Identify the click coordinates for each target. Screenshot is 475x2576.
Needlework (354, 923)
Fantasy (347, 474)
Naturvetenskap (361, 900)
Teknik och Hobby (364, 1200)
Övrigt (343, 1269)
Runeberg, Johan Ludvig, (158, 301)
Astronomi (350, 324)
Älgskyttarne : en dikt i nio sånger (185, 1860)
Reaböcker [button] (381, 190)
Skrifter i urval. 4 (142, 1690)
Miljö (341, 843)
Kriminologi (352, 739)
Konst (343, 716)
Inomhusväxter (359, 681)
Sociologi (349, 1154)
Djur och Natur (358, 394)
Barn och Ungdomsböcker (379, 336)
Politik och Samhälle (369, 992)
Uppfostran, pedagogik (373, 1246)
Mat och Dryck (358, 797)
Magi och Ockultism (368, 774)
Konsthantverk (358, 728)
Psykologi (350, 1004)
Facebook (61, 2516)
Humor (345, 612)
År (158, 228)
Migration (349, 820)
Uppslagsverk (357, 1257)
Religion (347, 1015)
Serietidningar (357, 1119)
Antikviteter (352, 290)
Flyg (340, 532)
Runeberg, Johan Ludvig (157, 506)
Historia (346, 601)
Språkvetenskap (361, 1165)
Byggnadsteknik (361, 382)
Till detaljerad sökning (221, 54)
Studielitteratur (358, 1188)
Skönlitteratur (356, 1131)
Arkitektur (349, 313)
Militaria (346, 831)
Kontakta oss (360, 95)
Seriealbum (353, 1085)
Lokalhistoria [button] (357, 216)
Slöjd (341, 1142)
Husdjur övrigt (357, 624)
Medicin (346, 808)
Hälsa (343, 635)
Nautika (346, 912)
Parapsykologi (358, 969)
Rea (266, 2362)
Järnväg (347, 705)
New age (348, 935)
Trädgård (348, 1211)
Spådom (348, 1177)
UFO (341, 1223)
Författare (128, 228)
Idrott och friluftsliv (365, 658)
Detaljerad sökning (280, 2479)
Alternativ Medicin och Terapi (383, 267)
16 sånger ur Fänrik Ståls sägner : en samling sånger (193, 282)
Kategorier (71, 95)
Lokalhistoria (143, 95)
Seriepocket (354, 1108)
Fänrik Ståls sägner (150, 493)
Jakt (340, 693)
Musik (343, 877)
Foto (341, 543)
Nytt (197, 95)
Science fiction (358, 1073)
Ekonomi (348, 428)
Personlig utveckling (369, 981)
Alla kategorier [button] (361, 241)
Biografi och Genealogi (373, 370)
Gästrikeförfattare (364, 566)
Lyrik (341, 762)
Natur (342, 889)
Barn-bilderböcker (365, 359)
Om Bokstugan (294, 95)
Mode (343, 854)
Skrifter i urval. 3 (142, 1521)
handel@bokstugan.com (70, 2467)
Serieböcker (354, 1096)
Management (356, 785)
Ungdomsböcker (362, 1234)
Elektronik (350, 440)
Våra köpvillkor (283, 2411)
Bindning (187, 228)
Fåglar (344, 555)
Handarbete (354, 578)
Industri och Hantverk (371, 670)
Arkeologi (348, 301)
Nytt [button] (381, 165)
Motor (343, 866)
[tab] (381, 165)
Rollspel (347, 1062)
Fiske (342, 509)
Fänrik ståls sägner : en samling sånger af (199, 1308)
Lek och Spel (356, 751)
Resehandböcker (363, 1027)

TASK DESCRIPTION: Swap "sägner" for "berättelser" wherever it appears in the records above, and reproduce every line with nothing else altered.

ANSWER TO THIS EXERCISE:
Identify the click coordinates for each target. Screenshot is 475x2576.
Needlework (354, 923)
Fantasy (347, 474)
Naturvetenskap (361, 900)
Teknik och Hobby (364, 1200)
Övrigt (343, 1269)
Runeberg, Johan Ludvig, (158, 301)
Astronomi (350, 324)
Älgskyttarne : en dikt i nio sånger (185, 1860)
Reaböcker [button] (381, 190)
Skrifter i urval. 4 (142, 1690)
Miljö (341, 843)
Kriminologi (352, 739)
Konst (343, 716)
Inomhusväxter (359, 681)
Sociologi (349, 1154)
Djur och Natur (358, 394)
Barn och Ungdomsböcker (379, 336)
Politik och Samhälle (369, 992)
Uppfostran, pedagogik (373, 1246)
Mat och Dryck (358, 797)
Magi och Ockultism (368, 774)
Konsthantverk (358, 728)
Psykologi (350, 1004)
Facebook (61, 2516)
Humor (345, 612)
År (158, 228)
Migration (349, 820)
Uppslagsverk (357, 1257)
Religion (347, 1015)
Serietidningar (357, 1119)
Antikviteter (352, 290)
Flyg (340, 532)
Runeberg, Johan Ludvig (157, 506)
Historia (346, 601)
Språkvetenskap (361, 1165)
Byggnadsteknik (361, 382)
Till detaljerad sökning (221, 54)
Studielitteratur (358, 1188)
Skönlitteratur (356, 1131)
Arkitektur (349, 313)
Militaria (346, 831)
Kontakta oss (360, 95)
Seriealbum (353, 1085)
Lokalhistoria [button] (357, 216)
Slöjd (341, 1142)
Husdjur övrigt (357, 624)
Medicin (346, 808)
Hälsa (343, 635)
Nautika (346, 912)
Parapsykologi (358, 969)
Rea (266, 2362)
Järnväg (347, 705)
New age (348, 935)
Trädgård (348, 1211)
Spådom (348, 1177)
UFO (341, 1223)
Författare (128, 228)
Idrott och friluftsliv (365, 658)
Detaljerad sökning (280, 2479)
Alternativ Medicin och Terapi (383, 267)
16 sånger ur Fänrik Ståls berättelser : en samling sånger (193, 282)
Kategorier (71, 95)
Lokalhistoria (143, 95)
Seriepocket (354, 1108)
Fänrik Ståls berättelser (150, 493)
Jakt (340, 693)
Musik (343, 877)
Foto (341, 543)
Nytt (197, 95)
Science fiction (358, 1073)
Ekonomi (348, 428)
Personlig utveckling (369, 981)
Alla kategorier [button] (361, 241)
Biografi och Genealogi (373, 370)
Gästrikeförfattare (364, 566)
Lyrik (341, 762)
Natur (342, 889)
Barn-bilderböcker (365, 359)
Om Bokstugan (294, 95)
Mode (343, 854)
Skrifter i urval. 3 (142, 1521)
handel@bokstugan.com (70, 2467)
Serieböcker (354, 1096)
Management (356, 785)
Ungdomsböcker (362, 1234)
Elektronik (350, 440)
Våra köpvillkor (283, 2411)
Bindning (187, 228)
Fåglar (344, 555)
Handarbete (354, 578)
Industri och Hantverk (371, 670)
Arkeologi (348, 301)
Nytt [button] (381, 165)
Motor (343, 866)
[tab] (381, 165)
Rollspel (347, 1062)
Fiske (342, 509)
Fänrik ståls berättelser : en samling sånger af (199, 1308)
Lek och Spel (356, 751)
Resehandböcker (363, 1027)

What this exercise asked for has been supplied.